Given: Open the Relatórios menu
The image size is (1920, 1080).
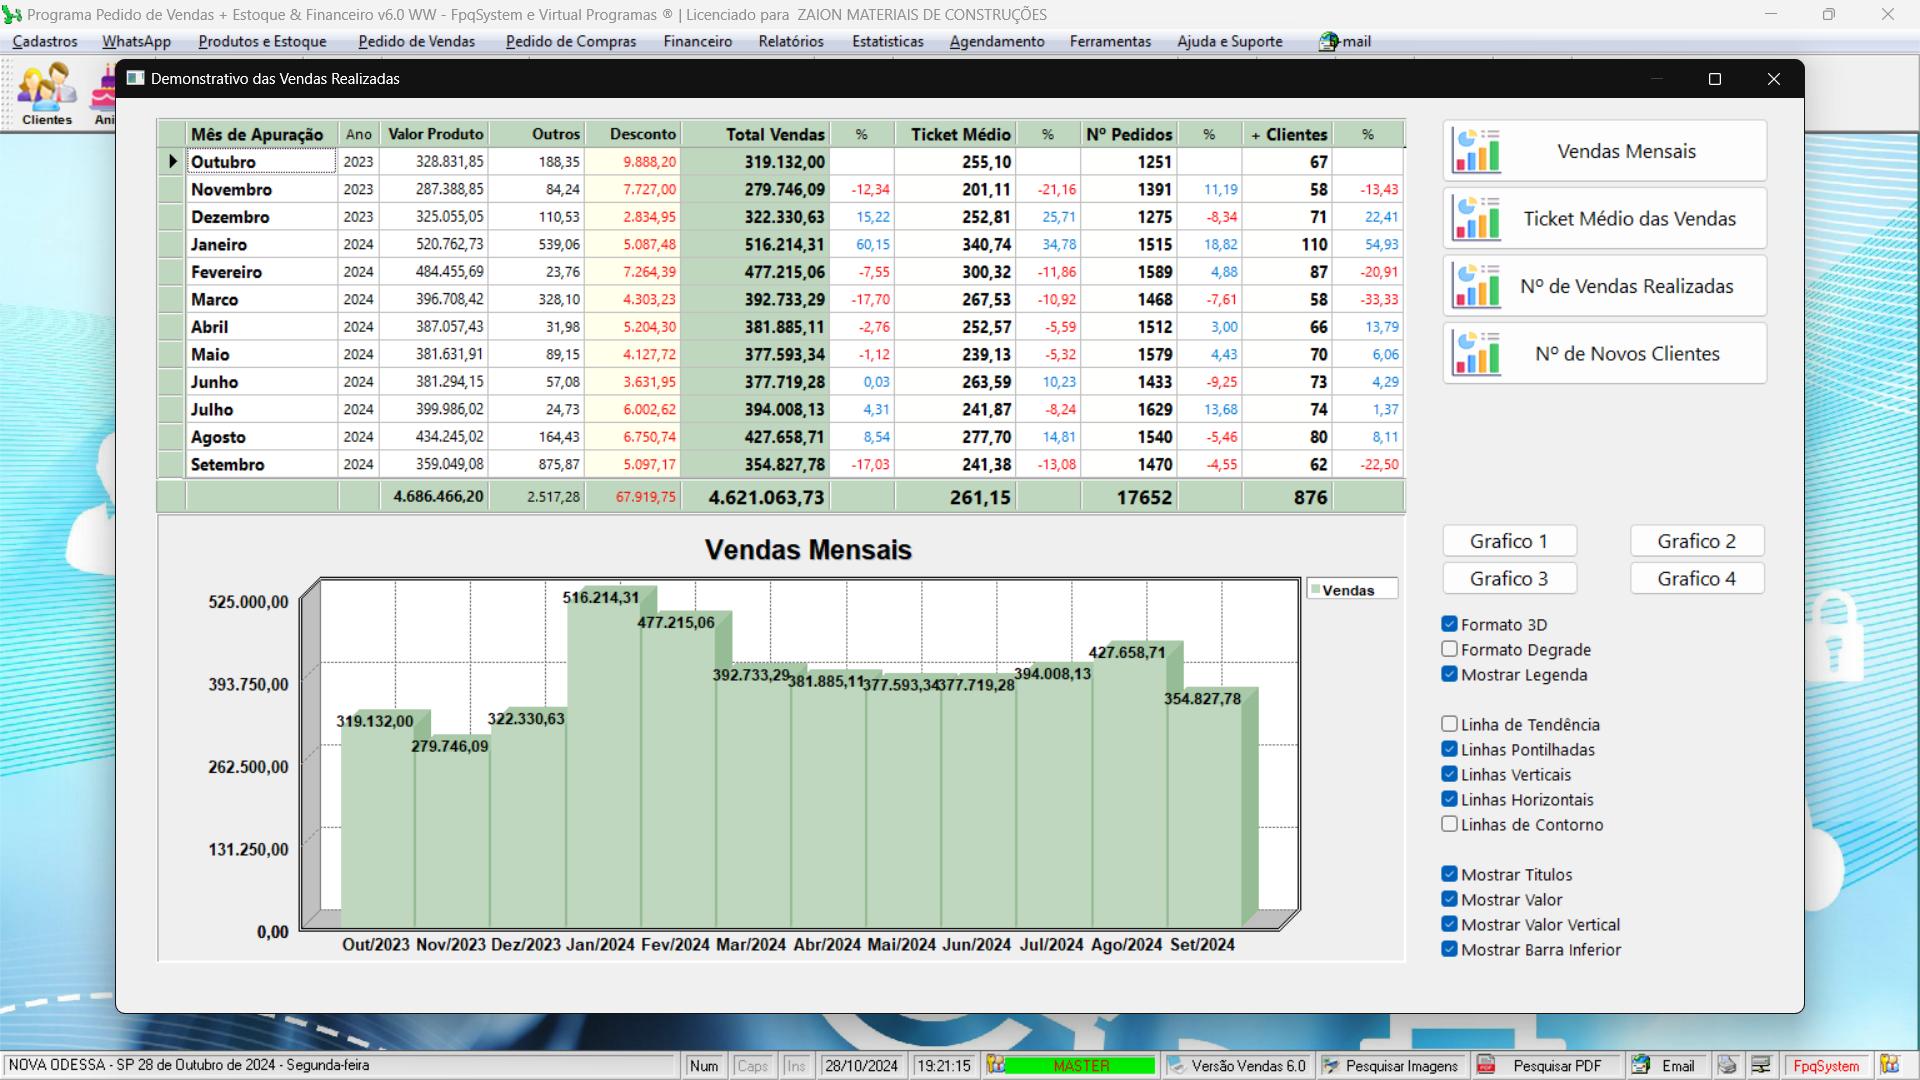Looking at the screenshot, I should click(790, 41).
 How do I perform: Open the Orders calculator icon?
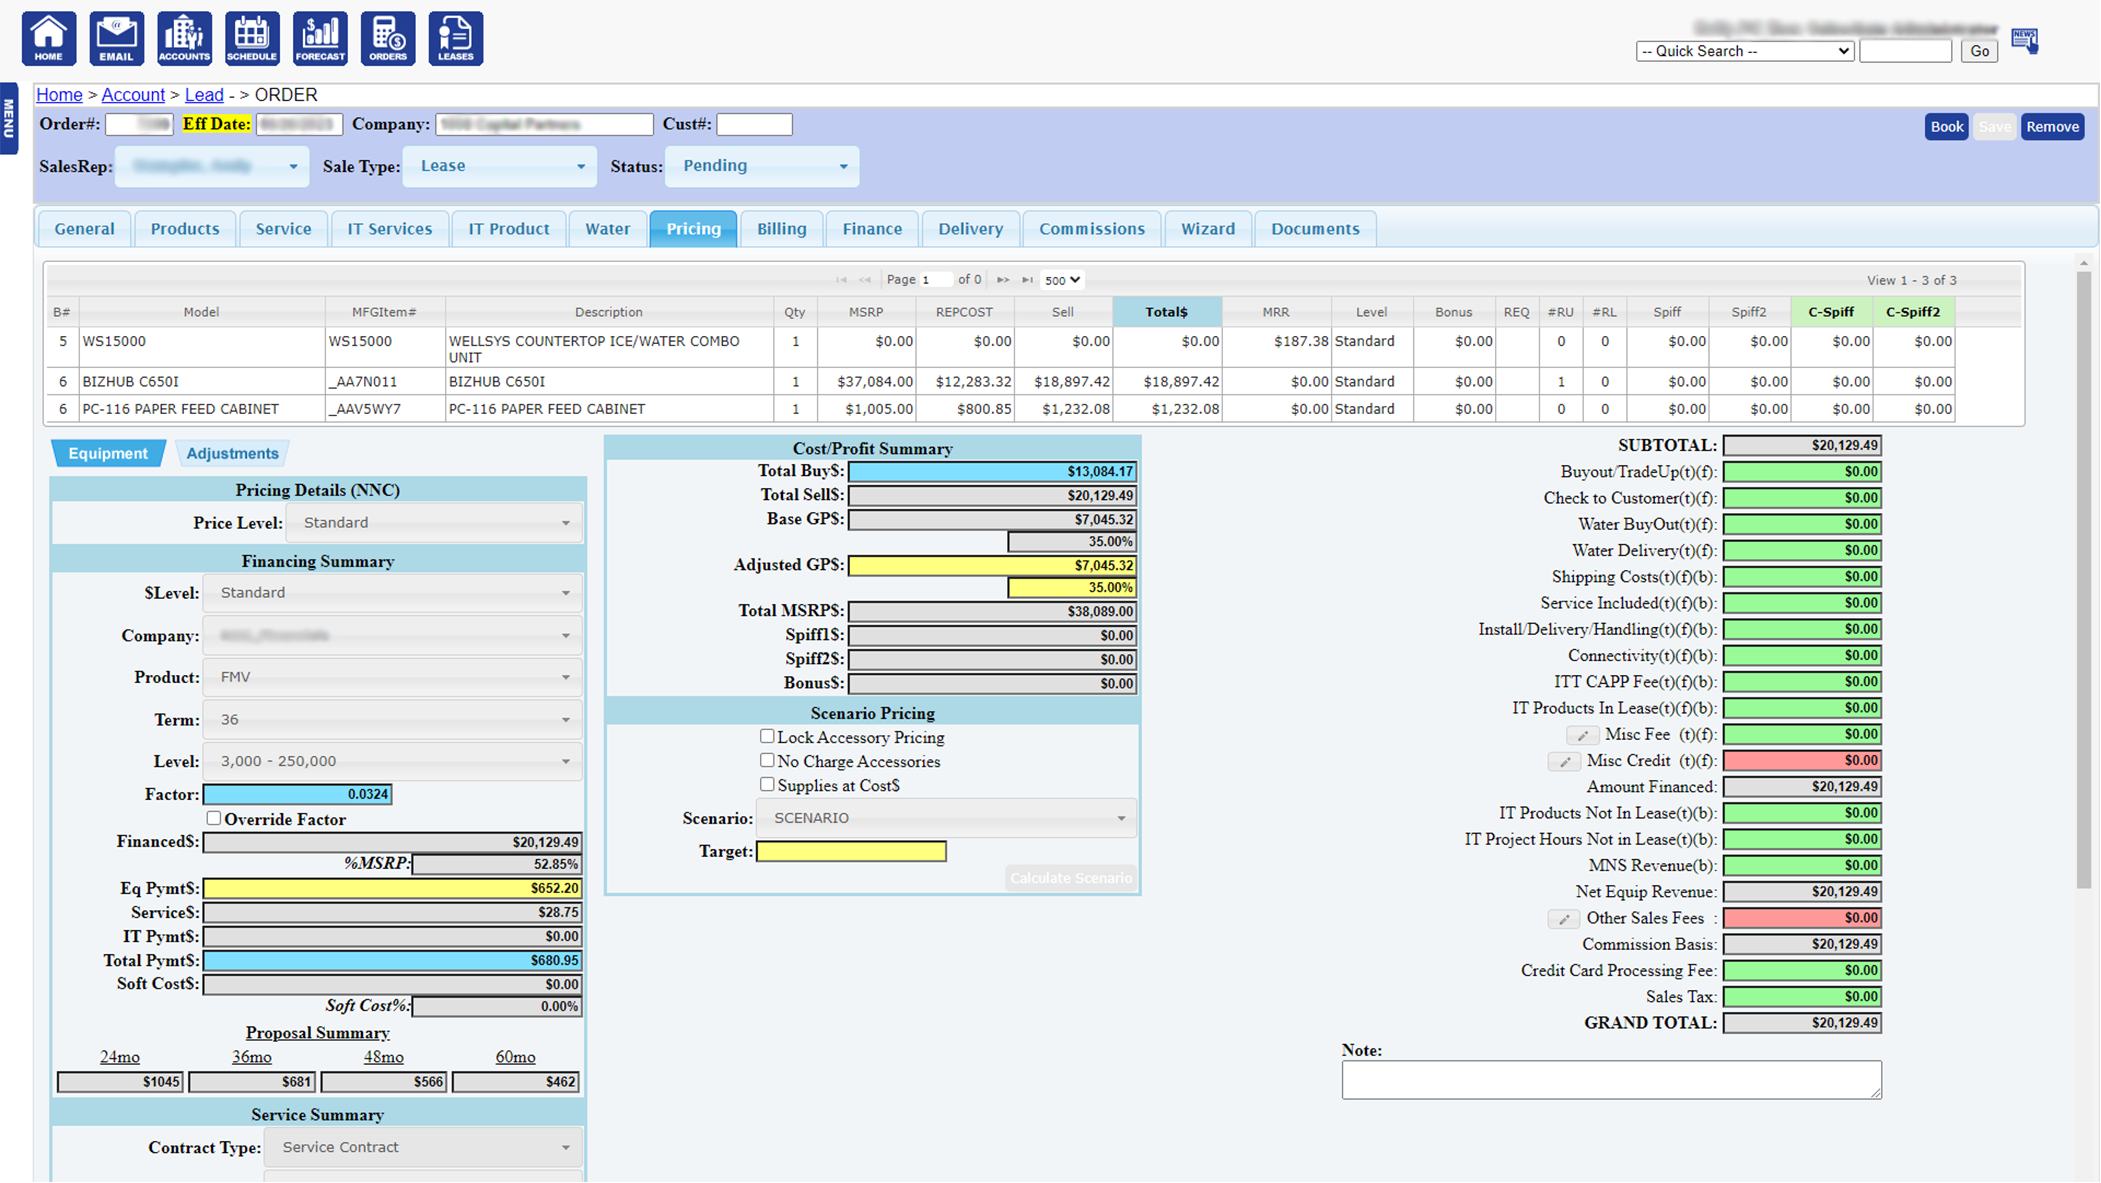[x=388, y=38]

==========

[Task to carry out]
Lines from the one holding "How do I perform: Open" to the end of the data, both ends included, are to be given again exactly; no pictures belong in the copy.

[Task answer]
 How do I perform: Open the Orders calculator icon?
[x=388, y=38]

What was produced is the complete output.